In Storage, Technology by J Michel MetzMarch 24, 201018 Comments

In a previous post, I posed a series of questions with respect to understanding the nature of FCoE and iSCSI marketplaces. In this post I’m going to address one of those questions:

Is iSCSI fast enough at 10GbE, 40GbE, and 100GbE – even with overhead concerns, to rival the performance and efficiency of FCoE?

[2012.08.09 Update: This has finally been tested and I’ve written an update about the performance of the two protocols on my Cisco Blog]

Defining The Terms

I want to try to avoid the “yeah, but” or fanboi comments from the outset. First, I understand FCoE much, much better than I understand iSCSI. So, there may be some specifics or details that I may be missing and I highly encourage corrections or additions. My motive here is to examine the technologies in as detached and unbiased as possible to get to the true performance numbers.

Also, I’m looking here at the question of performance. By itself performance is a pandora’s box of “it depends,” and I understand and accept that burden from the get-go. Performance, like price, must be handled as a purchase criterion in context, so I’m not suggesting that any recommendations be made solely upon any one element over another.

Having said that, what exactly are the performance concerns we should have with iSCSI vs. FCoE?

The Nitty Gritty

At first glance, it appears that FCoE provides a more efficient encapsulation method using standard transmission units. There is no need to travel as far up and down the OSI layer stack, for example, which means that there is less processing required on either end of a point-to-point network for dealing with additional headers.

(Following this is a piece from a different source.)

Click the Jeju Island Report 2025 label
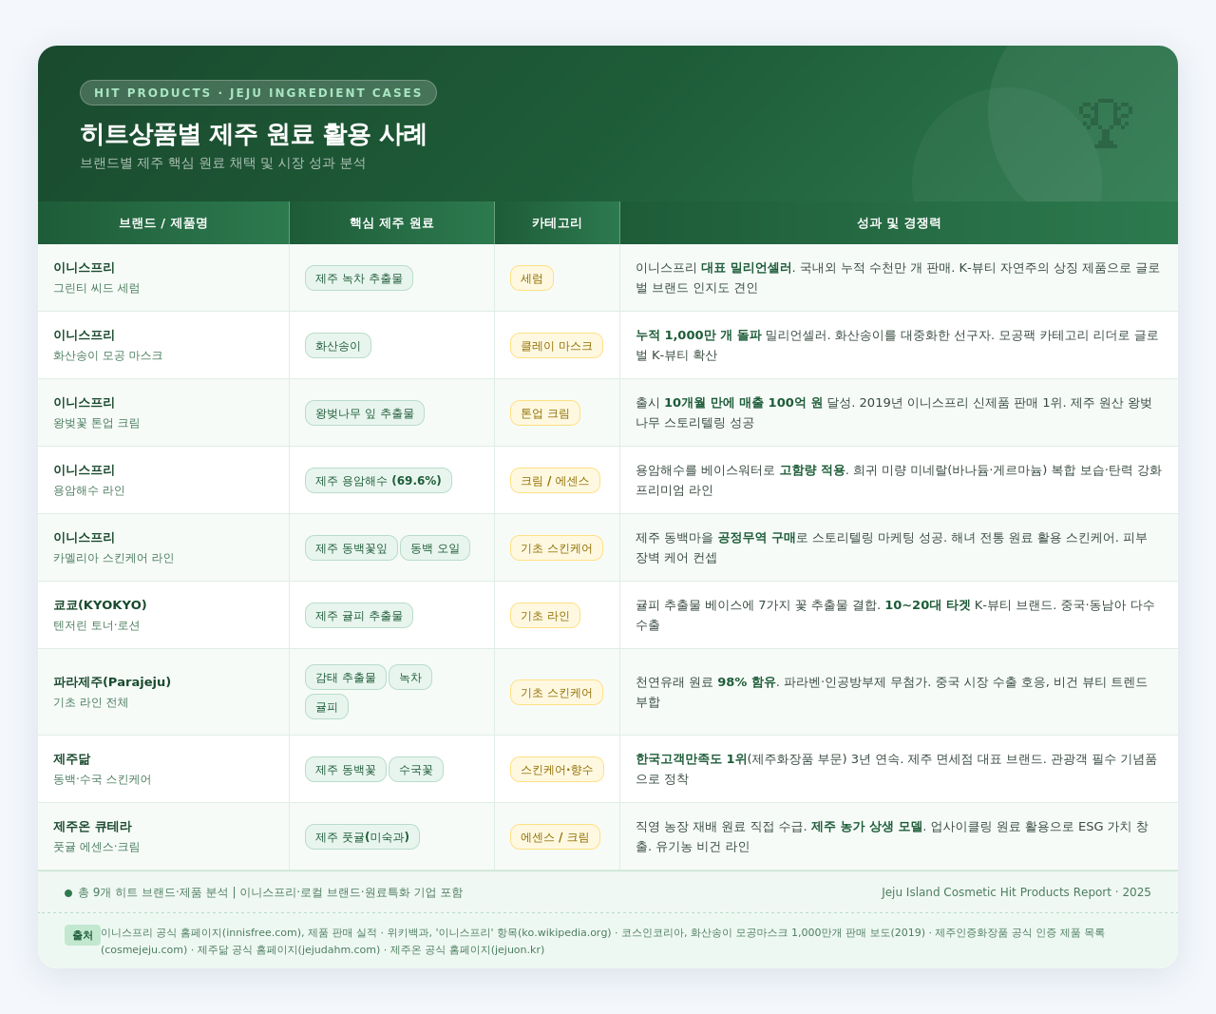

If you’re new to this, think of it this way: You have a letter you want to send to Santa Claus. You write your letter and place it in an envelope and then drop it in the mail. That letter then arrives at the North Pole (if you addressed it properly) and Santa’s helpers open the letter and hand it to him. That’s the FCoE metaphor. (Actually, here’s a much better – and visually appealing – description).

How many layers?

The TCP/IP metaphor (with respect to layers) means that you have to take that letter to Santa Claus and then place it into a larger envelope, and then put that larger envelope into a box before sending it on its way. The extra layers of packing and unpacking takes time and processing power.

iSCSI requires more packing and unpacking in order to get to the letter, the argument goes, so over time that would mean that Santa would – in theory – be able to open fewer letters in the same amount of time.

There is evidence to suggest that this conventional wisdom may be misleading, however. There are a lot of factors that can affect performance to the degree that a properly-tuned iSCSI system can outperform an improperly configured FC system.

In fact, an iSCSI storage system can actually outperform a FC-based product depending on more important factors than bandwidth, including the number of processors, host ports, cache memory and disk drives and how wide they can be striped. (Inverted.com).

Ujjwal Rajbhandari from Dell wrote a blog piece comparing the performance between iSCSI, FCoE and FC in which he found that iSCSI’s efficiency can be profound, especially when enabling jumbo frames.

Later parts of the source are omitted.